Mas me pegou muito. Desde “Povo de fé”, parceria com Luiz Antônio Simas, que estreou nos palcos com o público já sabendo a letra de cor, até a maravilhosa “Gandaia”, que teve sua melodia (“Quem tiver saudade / E quiser me ver / Vai na Piedade ao anoitecer”) tirada dessa entrevista sensacional com Romildo Bastos, compositor da Mocidade Independente de Padre Miguel e um dos favoritos de Clara Nunes, passando pela celebração da poesia (com Kiko Dinucci) em “Tempo de opinião”: “Hei de me lembrar de quem já tombou por mim / Não vou me entregar, não vou, o meu canto é guerra / E vai cobrir de terra quem desejou meu fim”.
A mistura de rap com samba que caracteriza o trabalho de D2 está lá, mas diluída, às vezes escondida, como no recurso de usar os graves do sequenciador como se fossem um surdo de marcação. O samba e seus temas estão em primeiro plano, a produção é incrível e as parcerias são uma lista VIP da música brasileira: Zeca Pagodinho, Arlindo Cruz, Moacyr Luz, Xande de Pilares.

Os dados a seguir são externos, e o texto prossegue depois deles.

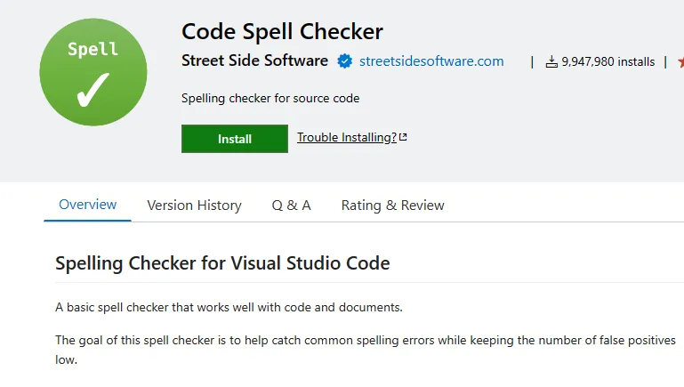Click the download installs icon

[551, 61]
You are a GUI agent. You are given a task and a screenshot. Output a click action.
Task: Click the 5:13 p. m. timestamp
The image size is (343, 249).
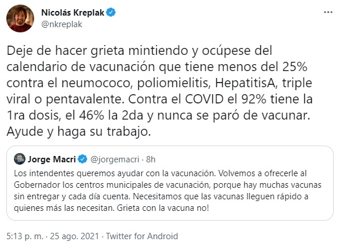tap(25, 236)
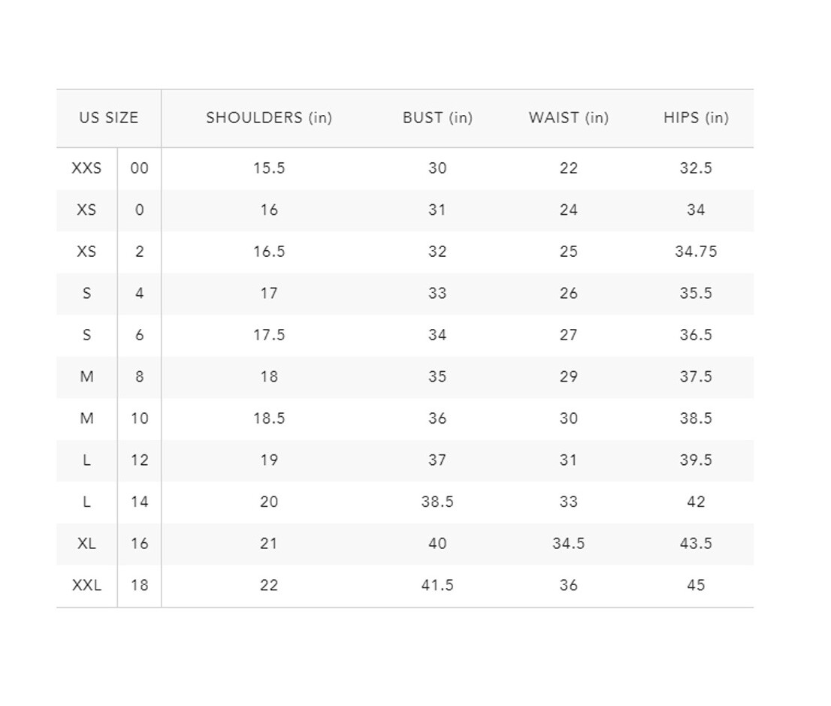Click the WAIST (in) column header
This screenshot has height=706, width=831.
(x=568, y=118)

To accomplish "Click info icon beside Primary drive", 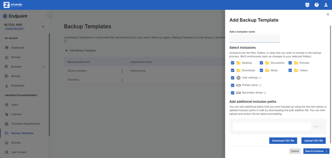I will click(x=260, y=85).
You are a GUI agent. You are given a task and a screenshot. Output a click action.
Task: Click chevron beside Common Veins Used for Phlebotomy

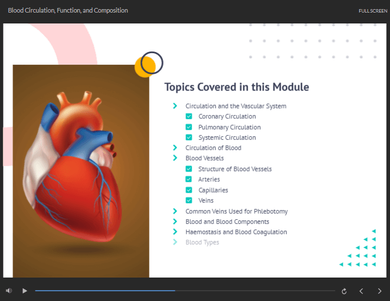[175, 211]
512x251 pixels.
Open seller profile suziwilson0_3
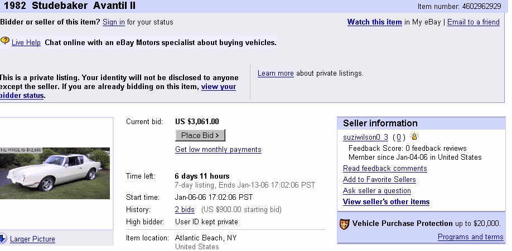click(365, 137)
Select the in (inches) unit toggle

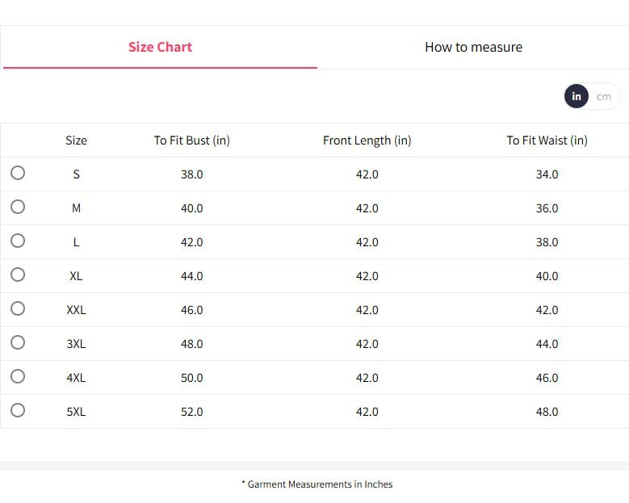point(577,96)
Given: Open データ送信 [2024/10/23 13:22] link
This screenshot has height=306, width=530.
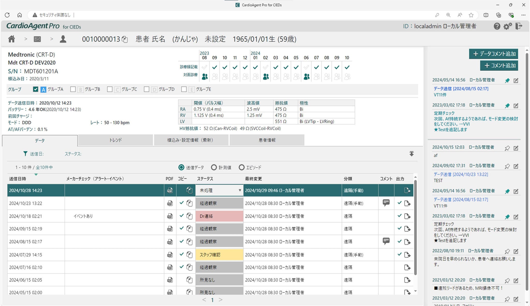Looking at the screenshot, I should (x=461, y=174).
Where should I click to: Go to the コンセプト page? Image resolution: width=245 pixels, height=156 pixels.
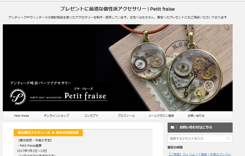[91, 116]
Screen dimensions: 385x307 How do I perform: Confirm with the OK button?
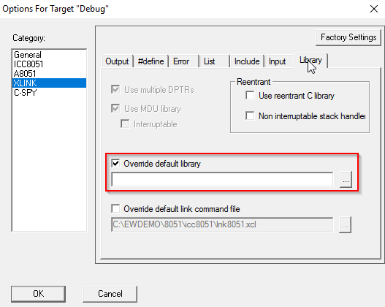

E a grande tese do disco está no trecho de poesia que Marcelo declama na última música, “Pra curar a dor do mundo”, enquanto ouvimos a voz de sua falecida mãe ensinando a fazer uma receita na cozinha: “O que eu senti, que eu sofri, sou eu / Sou eu quando eu quero / Até quando eu não quero ser / Por isso eu só morro quando o meu samba morrer”. Vida longa ao samba.
Camisa do Flamengo e São Jorge no escapulário
Gabriel Trigueiro
O VAI NA MINHA desta edição foi tomado de assalto pela Família Peixoto. Assim é que é bom. Aqui em casa não tem saído da agulha o novo do Sain, “KTT Zoo”. Tem tempo, muito tempo, que não escuto um disco de rap tão bem produzido. A produção é integralmente assinada pelo próprio Sain. O moleque tá abusado.
Os beats são todos brutalmente bonitos, minimalistas e jazzy, e é coisa de quem escutou demais, conhece e estudou gigantes como Madlib e J Dilla. Sain conseguiu misturar uma sonoridade de artistas como A Tribe Called Quest, Slum Village, Digable Planets a um sotaque carioca inconfundível.
“KTT Zoo” é um disco corajoso, porque aponta para o boom bap nova-iorquino dos anos 1990 em um momento de homogeneidade estética em que geral só quer saber de trap. Nada contra e tal, mas caraio.
Os feats são brabíssimos — tem Febem, tem Felp 22. Mas o destaque mesmo são os versos do Nochica em “Relíquia do Boom Bap”, rimados em uma base que lembra Wu Tang. Com gongo soando e o diabo a quatro.
O bairro do Catete (“TTK, área de lazer” para os íntimos) satisfeito sorri com essa pequena obra de arte.